When you reach the line containing "You are a computer-use agent.", repeat that line and each one after it exactly until the records end, leaving out pictures.

**Information supplied**
=== Section Start ===
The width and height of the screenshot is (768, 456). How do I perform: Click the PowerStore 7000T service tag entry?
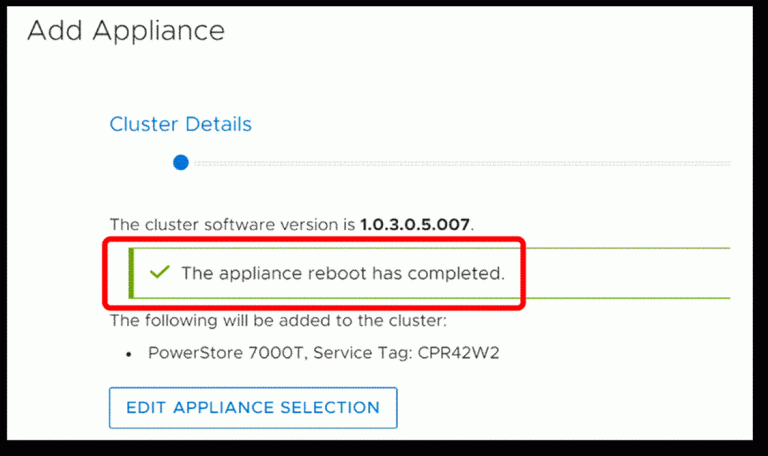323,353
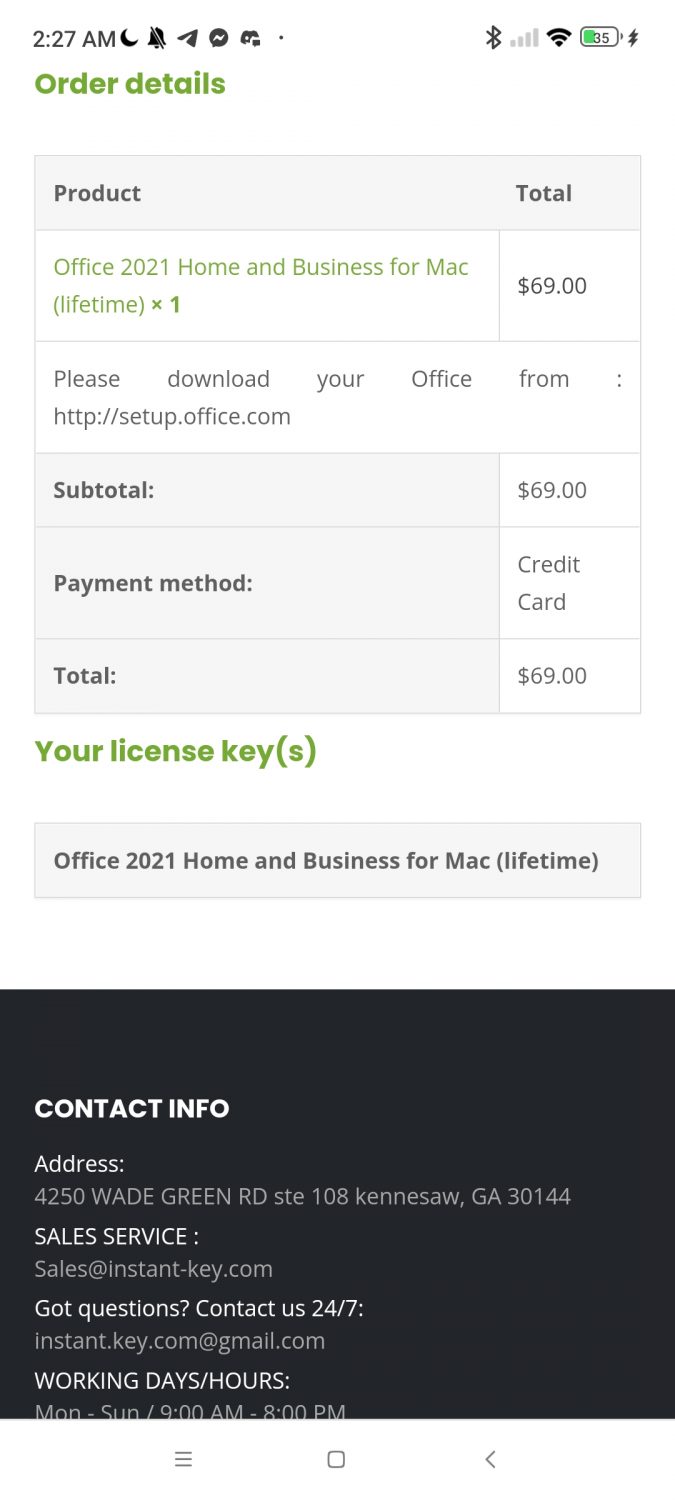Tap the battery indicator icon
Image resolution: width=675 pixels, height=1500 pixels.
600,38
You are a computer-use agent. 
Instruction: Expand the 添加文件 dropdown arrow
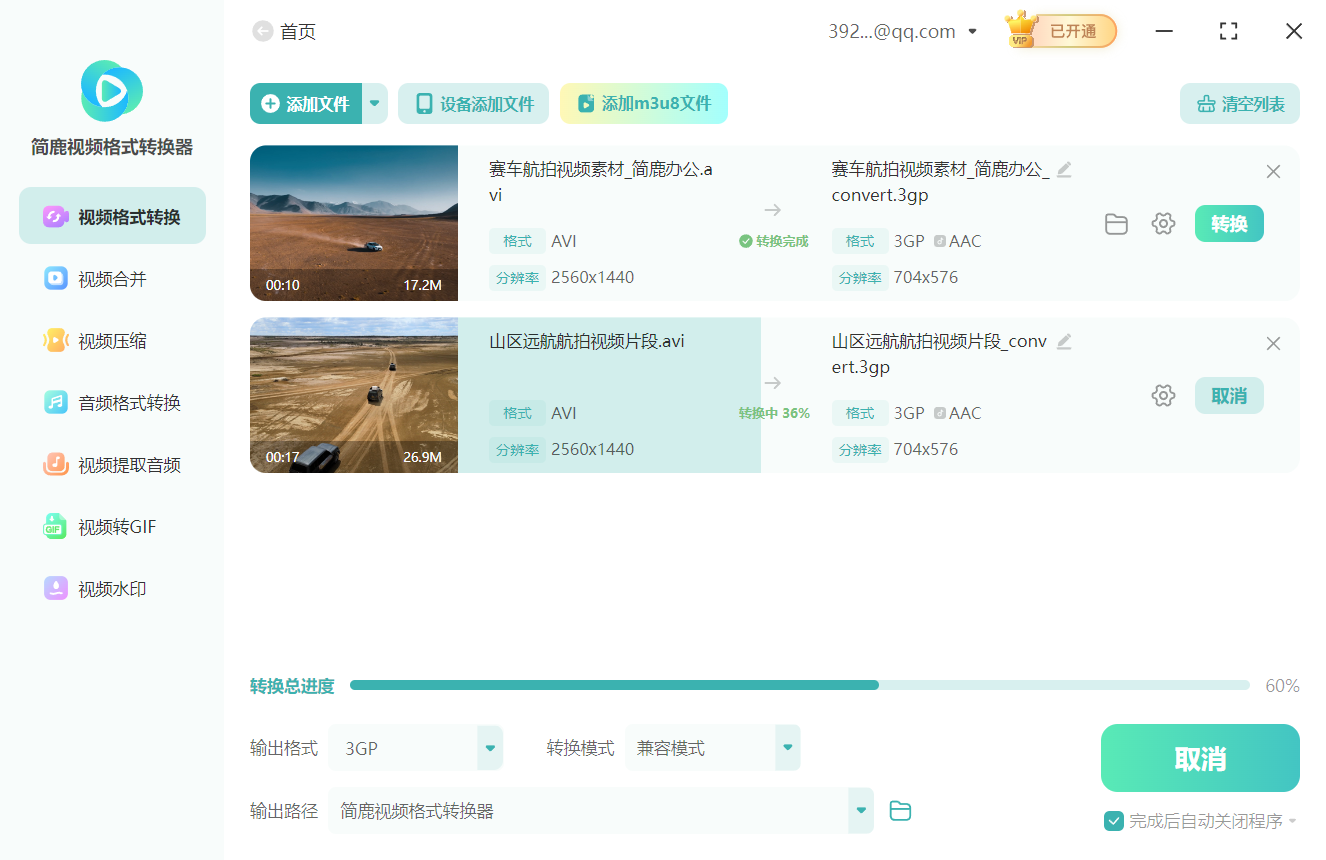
=== Section End ===
**Response**
You are a computer-use agent. 
Instruction: Expand the 添加文件 dropdown arrow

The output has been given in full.